Enigmi alla Galleria Borghese: Minuti contati
Un frenetico giallo tra i corridoi del museo si intreccia con la traversata di un pastore eritreo verso la salvezza
A Villa Borghese tutto ha un fascino speciale: la bellezza vive in ogni opera esposta tra le sale del museo. Riky e Stella, studenti del liceo artistico, svolgono lì uno stage: sono gli unici della classe ad aver accettato la proposta e si occupano di controllare il flusso dei visitatori.
Uno di questi, però, insospettisce Stella: traffica con lo zaino, la guarda di sottecchi, ha qualcosa di equivoco ma familiare. Agendo furtivamente, tramite Riky fa avere alla ragazza uno strano biglietto: contiene un indovinello che parla di passato e di futuro, e che si chiude con una minaccia precisa. “Risolvi l’enigma o salterà tutto per aria”. Uno scherzo sopra le righe o un pericolo concreto? Non è il caso di rischiare, e non c’è tempo da perdere: Stella e Riky si avventurano tra statue e quadri in cerca della soluzione, e ogni volta che sembra abbiano risolto un quesito, eccone un altro ad attenderli sotto un piedistallo, dietro a una cornice, tra le fauci di qualche bestia scolpita. Riusciranno a trovare (e a risolvere!) tutti gli enigmi che quel folle ha disseminato tra i corridoi del museo prima della chiusura?
Ma non è tutto; le statue hanno uno strano potere su Stella: le parlano! Succede che come in un sogno gli uomini, gli dei, le creature di marmo cominciano a raccontarle una storia: un’avventura scura e incalzante che nasce in Eritrea, da cui un giovane pastore sta tentando di fuggire in cerca di un nuovo futuro in Italia…
Minuti contati è il nuovo romanzo di Maria Beatrice Masella, una corsa contro il tempo dedicata all’arte, alla bellezza e alla sua importanza per l’umanità. I due protagonisti, legati da un’amicizia profonda, vivono con grande passione il loro compito al museo, sia quello di maschere che quello legato al mistero dei messaggi: la meraviglia che li circonda va protetta in ogni modo! La magia però non si nasconde solo nella bellezza di una statua del Bernini o di un quadro del Caravaggio: la magia ha bisogno di attivarsi negli occhi di chi la ammira e la riconosce, altrimenti rischia di essere fraintesa o male utilizzata. La conoscenza della storia delle opere e la capacità di comprenderne il significato sono le chiavi che aiutano Stella e Riky a entrare nella mentalità del nemico: è il loro amore per l’arte a guidarli, è lì che trovano le risposte agli enigmi.

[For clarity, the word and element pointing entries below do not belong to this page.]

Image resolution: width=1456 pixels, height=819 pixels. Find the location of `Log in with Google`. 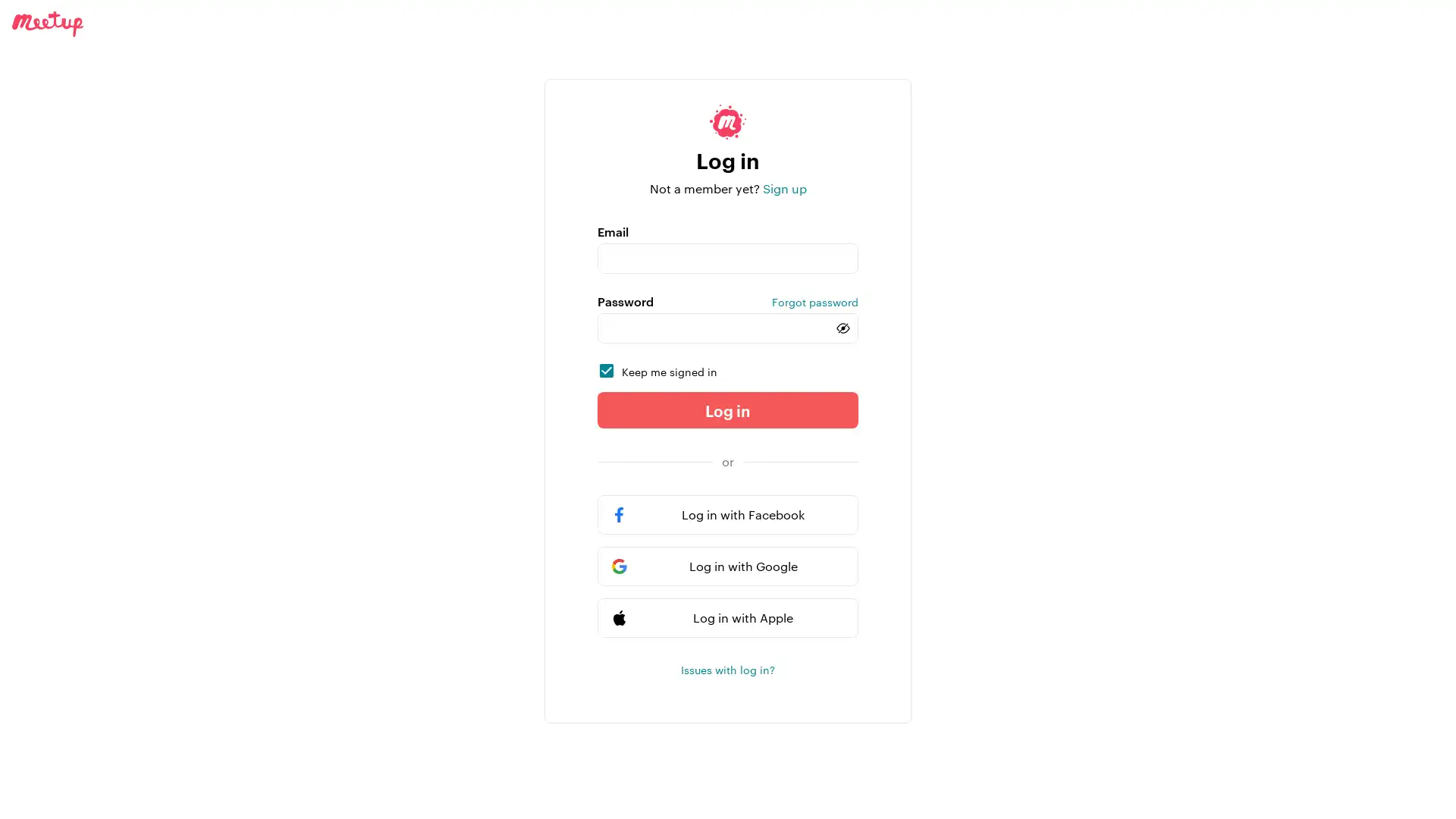

Log in with Google is located at coordinates (728, 566).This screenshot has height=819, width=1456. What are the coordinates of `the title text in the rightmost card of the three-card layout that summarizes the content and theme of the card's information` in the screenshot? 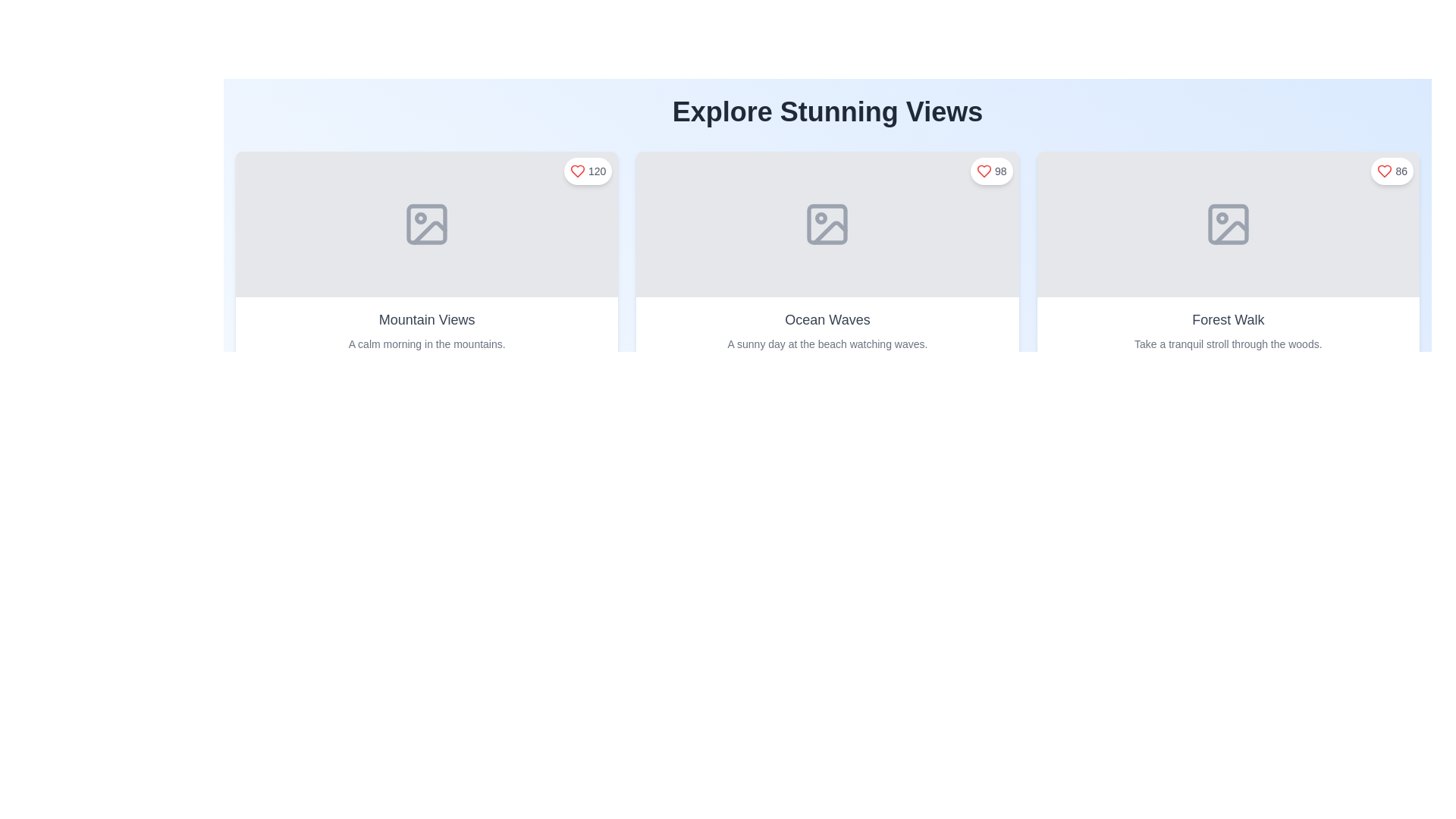 It's located at (1228, 318).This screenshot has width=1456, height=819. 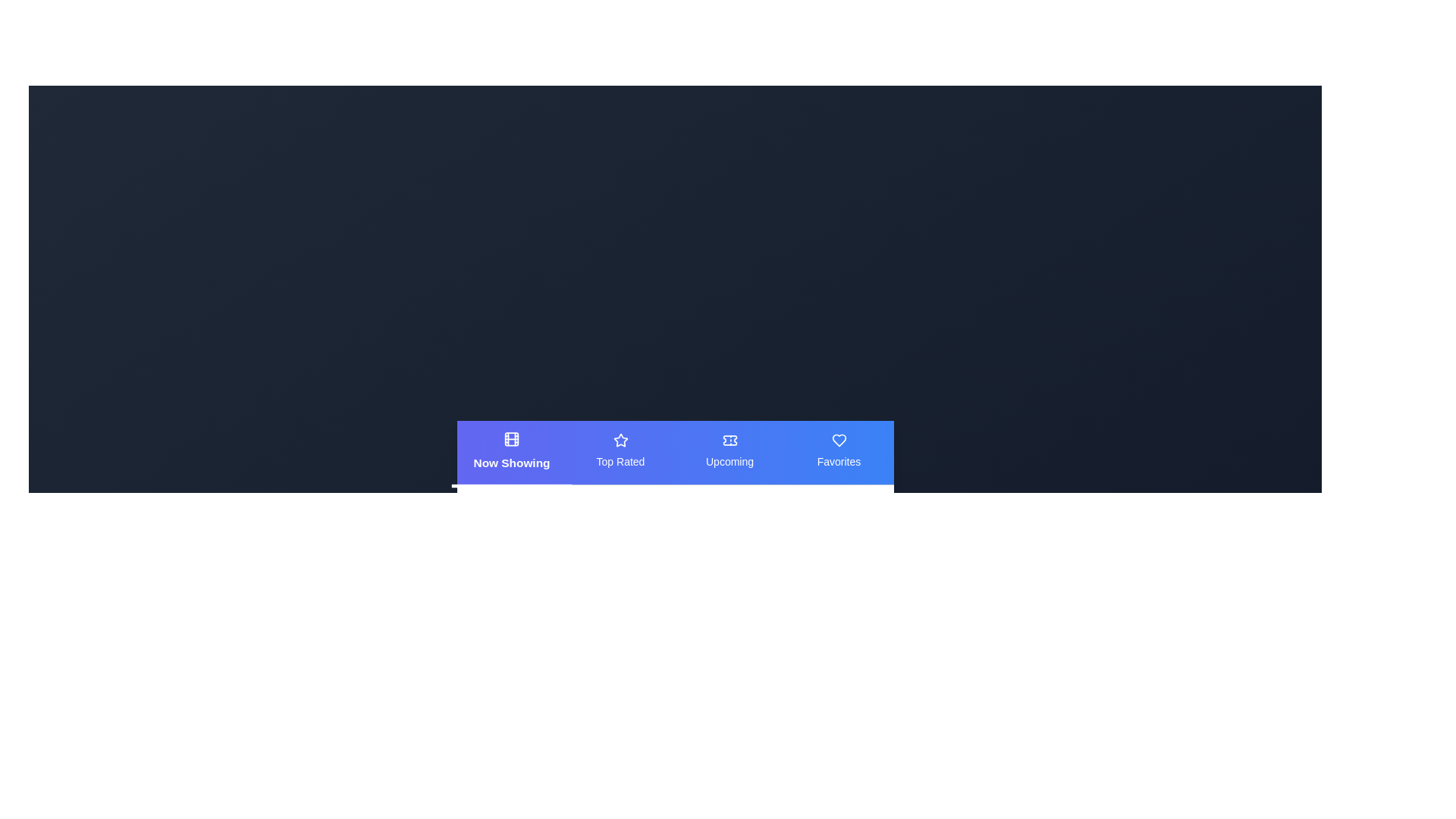 What do you see at coordinates (730, 451) in the screenshot?
I see `the 'Upcoming' button which is the third element in a horizontal menu with a blue background and a ticket icon` at bounding box center [730, 451]. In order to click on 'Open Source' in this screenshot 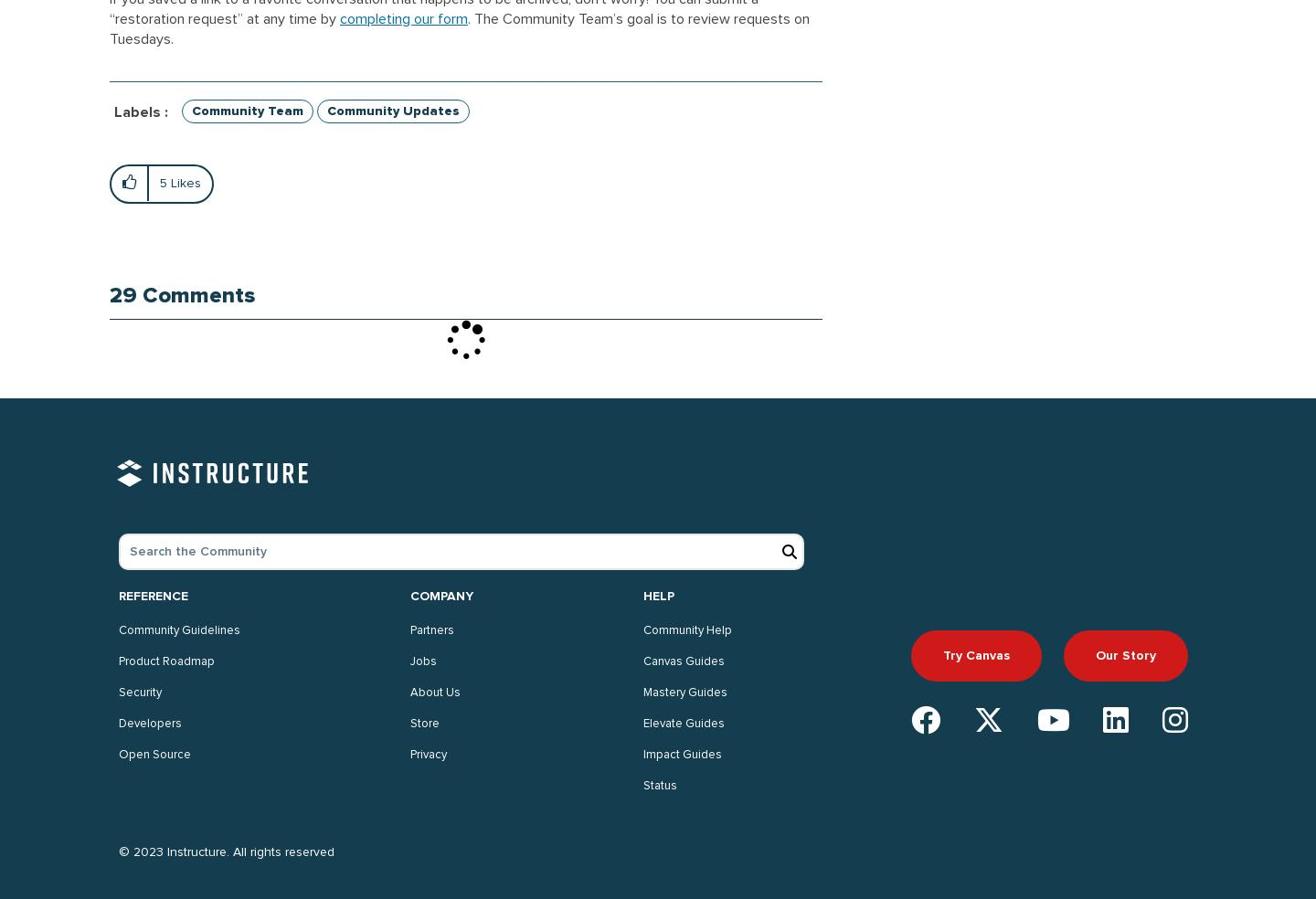, I will do `click(154, 754)`.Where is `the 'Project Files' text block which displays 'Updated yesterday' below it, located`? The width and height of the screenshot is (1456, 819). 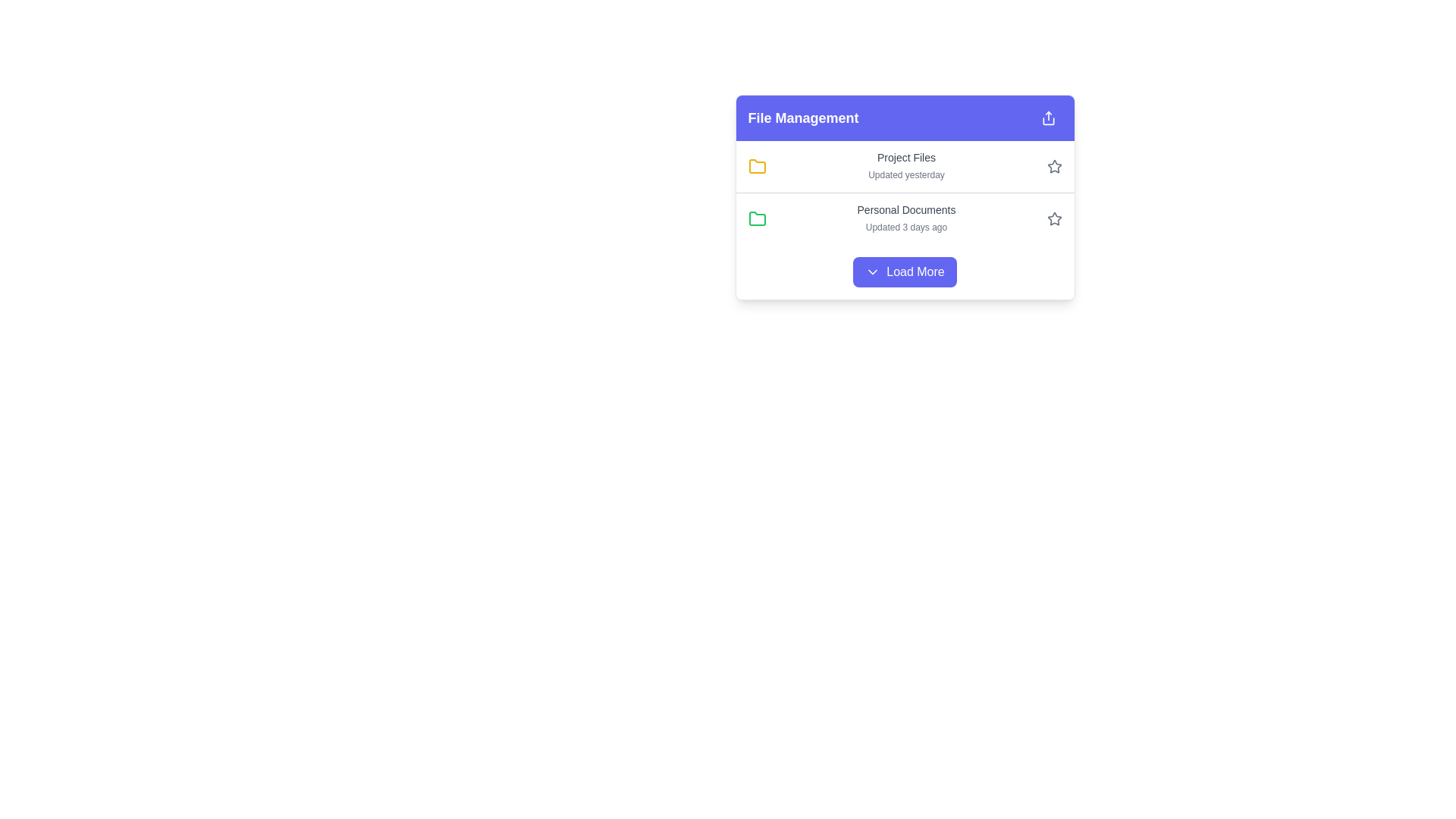
the 'Project Files' text block which displays 'Updated yesterday' below it, located is located at coordinates (906, 166).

Intanto, davanti a tanta maestosità, le statue parlano molto chiaro a Stella durante i suoi black out onirici. Il racconto del viaggio di un giovane pastore eritreo, in fuga con la famiglia verso il Mediterraneo, è costellato di fatiche, di dolori e di soprusi che le sculture, altrettanto cariche di sofferenza, descrivono con poesia ma anche con sincerità. Tenace e determinato, il ragazzo attraversa un’odissea palpitante e commovente, ruvida e sofferente ma costellata di speranze: scoprire cosa la sua storia abbia a che fare con Stella è il compito del lettore, che pagina dopo pagina attende che si sveli anche questo mistero.
Insomma, la vita stessa è permeata di arte, e chi sa riconoscere il bello potrà avere una vita piena. Chi vive nella bellezza potrà convivere con il dolore, perché fa anch’esso parte dell’esistenza; ma chi si lascia andare alla disumanità sarà condannato alla bruttezza, e con la bruttezza non ci si può salvare.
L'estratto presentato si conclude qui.